■ **BRANO DELL'ESERCIZIO**:
########################################

Di V. S. Ill.ma sempre per servirla
Francesco Gabrielli detto Scapino.
La moglie di Gabbrielli era Spinetta (forse quella Luisa Gabbrielli-Locatelli che abbiam visto recitar nella Finta Pazza dello Strozzi, sorella o figlia di Trivellino, sposata a Scappino ?).
Il Capitano era Girolamo Garavini, Capitan Rinoceronte.
Flavia era sua moglie Garavini Luciani Margherita.
Fritellino era Pier Maria Cecchini.
La moglie era l’Orsola Cecchini detta Flaminia.
Cintio era Jacom’Antonio Fidenzi.
Lavinia era Marina Antonazzoni.
Ortensio era Francesco Antonazzoni suo marito.
Il Pantalone della Podagra era Federigo Ricci.
Mezzettino doveva essere Ottavio Onorati.
Celia era la Maria Malloni. Non la prima celebre, ma non men celebre e Maria Malloni anche questa, colonna dei secondi Confidenti.
Per quante ricerche fatte non mi fu possibile identificare nè Olivetta, nè Citrullo, nè Aurelio. Quest’ultimo, che fu ed è materia di studio de’più pazienti ricercatori delle cose nostre di teatro, potrebbe identificarsi per quel Marcello Di Secchi che il 1615 era colla moglie Nespola nella nuova Compagnia de’ Confidenti ?

########################################

■ **DATI RACCOLTI**:

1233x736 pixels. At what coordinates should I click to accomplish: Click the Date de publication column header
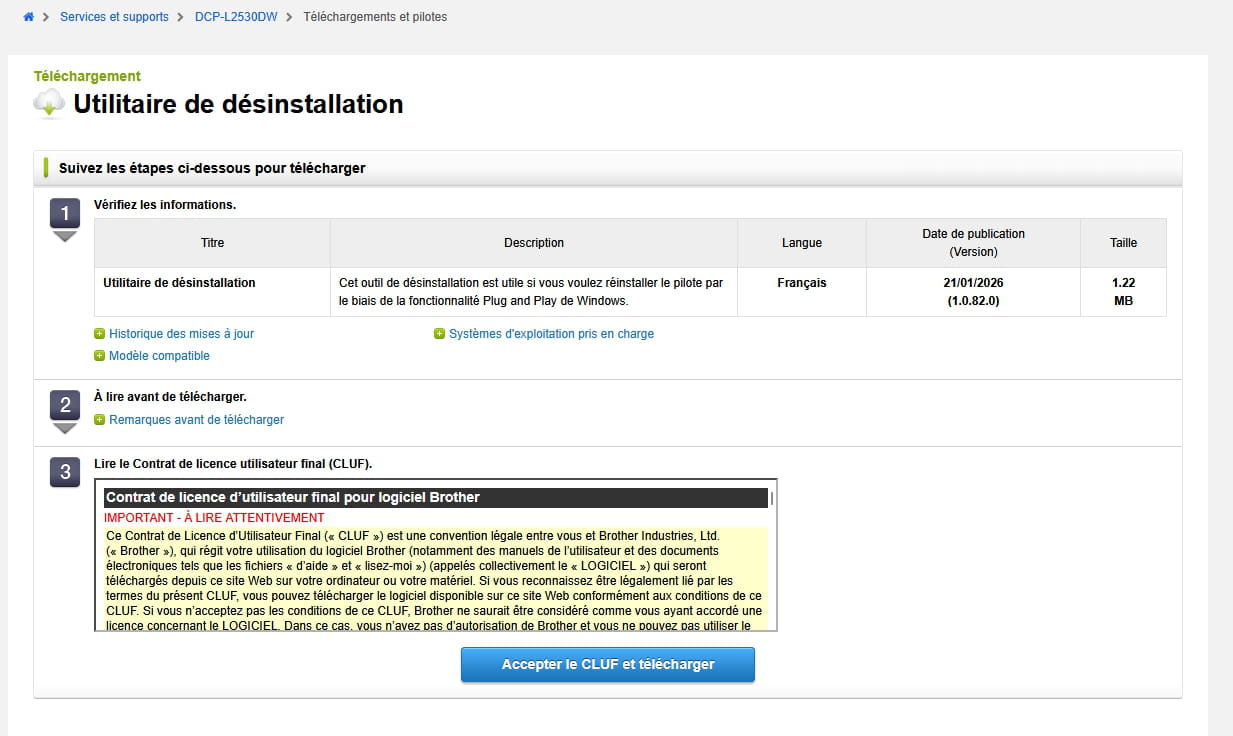coord(972,242)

########################################

■ **COMPITO 1**:
Nel brano sui comici della compagnia, riscrivi il tratto tra "La moglie di" e "Antonazzoni suo marito.", estremi compresi, scambiando "Cintio" con "Cinzio".
■ **COMPITO 2**:
Quali personaggi il brano sui comici della compagnia dichiara di non essere riuscito a identificare?
■ **COMPITO 3**:
Continua il brano sui comici della compagnia dopo la sua ultima frase.

■ **RISPOSTA FINALE 1**:
La moglie di Gabbrielli era Spinetta (forse quella Luisa Gabbrielli-Locatelli che abbiam visto recitar nella Finta Pazza dello Strozzi, sorella o figlia di Trivellino, sposata a Scappino ?).
Il Capitano era Girolamo Garavini, Capitan Rinoceronte.
Flavia era sua moglie Garavini Luciani Margherita.
Fritellino era Pier Maria Cecchini.
La moglie era l’Orsola Cecchini detta Flaminia.
Cinzio era Jacom’Antonio Fidenzi.
Lavinia era Marina Antonazzoni.
Ortensio era Francesco Antonazzoni suo marito.

■ **RISPOSTA FINALE 2**:
Olivetta, Citrullo, Aurelio

■ **RISPOSTA FINALE 3**:
Il carnovale del 1633 Scapino era a Venezia, l’autunno del ’34 a Ferrara, e l’estate del ’35 a Milano (vedi Paglicci Brozzi, op. cit.). Aveva fatto istanza per recitare il carnovale del ’36 a Roma, ma pare non vi andasse altrimenti. Di altre stagioni fatte dalla Compagnia dei Comici Confidenti al servizio di Don Giovanni De Medici abbiam date precise in molte lettere concernenti il capo di essa Flaminio Scala (V.) detto Flavio in Commedia.
Francesco Bartoli fa cader la sua morte intorno il 1654, ma non sapremmo di essa precisare nè la date, nè il luogo. (V. pel tipo di Scapino al nome di Bissoni Giovanni).